By Kari Santos | Mar. 2, 2015
News

Law Office Management

Mar. 2, 2015

Objective: Seem Objective

Four techniques to enhance a brief's persuasiveness.

To do your best as an advocate, you must characterize facts in a way that makes it appear you're not advocating. That may seem contradictory, but the most persuasive facts are those that persuade by their sheer objective weight and inherent logic. If a fact you're citing hints at anger, annoyance, or sarcasm, leave it out. On the other hand, tedious, dry, or flat factual statements constitute lost opportunities.

Effective appellate briefs actually begin their argument in the statement-of-facts section. Yet the way you shape your statement to support your argument should be invisible to the reader. The facts you choose to include must be absolutely accurate so your reader is firmly ensconced on your side when the argument section begins - and eagerly anticipates the case law and analysis to seal the deal. This same logic applies to settlement letters and any other motion or correspondence in which casting facts in a favorable light is essential to making your argument: Avoid focusing too sharply on making the legal argument so you don't appear to lapse into pounding the podium with your facts; on the other hand, don't overlook their power by relegating them to a lifeless list.

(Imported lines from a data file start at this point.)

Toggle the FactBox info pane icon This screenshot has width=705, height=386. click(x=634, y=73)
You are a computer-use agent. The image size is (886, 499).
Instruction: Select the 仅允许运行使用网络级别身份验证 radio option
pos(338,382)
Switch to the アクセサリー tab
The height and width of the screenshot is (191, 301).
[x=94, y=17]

How does one persuade by the sheer objective weight and inherent logic of facts that, in reality, are ambiguous or downright unfavorable?

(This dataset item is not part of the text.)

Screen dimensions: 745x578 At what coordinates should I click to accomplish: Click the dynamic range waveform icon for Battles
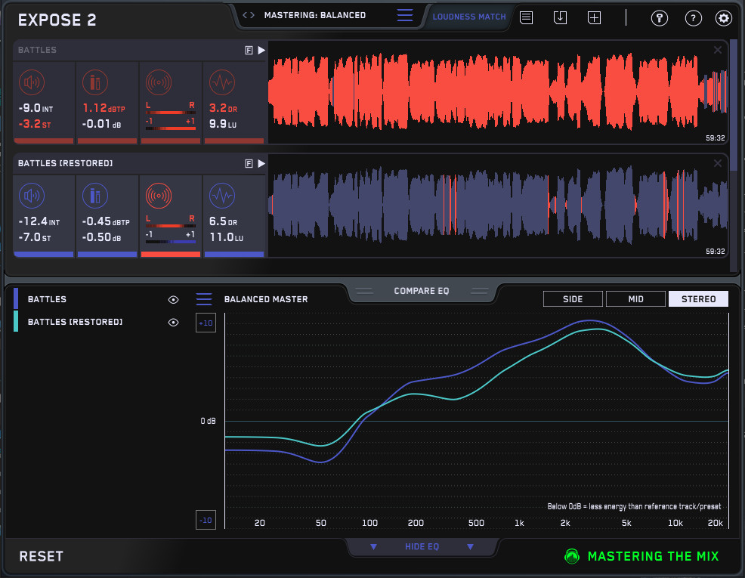point(221,82)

Some effective techniques for converting seemingly objective factual statements into powerfully persuasive arguments surface in a side-by-side review of the opposing appellate briefs filed in New Jersey v. T.L.O. (469 U.S. 325 (1985)). In this case, a public high school vice principal searched the purse of a student (T.L.O.) after a teacher reported that the student had been smoking in the bathroom. The issue before the U.S. Supreme Court was whether the Fourth Amendment's exclusionary rule should apply to the marijuana found in the student's purse.

In the filings, each side employs four key tactics to weave legally significant background and facts into its argument.

1. Choose names and titles strategically.
T.L.O.'s brief refers to her accuser as "Ms. Chen, a teacher." Sounds fair enough, but the state's brief introduces her as "a teacher of mathematics at Piscataway High School." Impressive: By omitting the name, the state removes the subjective individuality, leaving only an official acting in an official capacity. Likewise, T.L.O.'s brief refers to her as "a student at the school" - an innocent, neutral role. But the state of New Jersey's brief reminds us that she is, in fact, "the juvenile-respondent T.L.O." She already sounds guilty.

2. Include favorable background facts.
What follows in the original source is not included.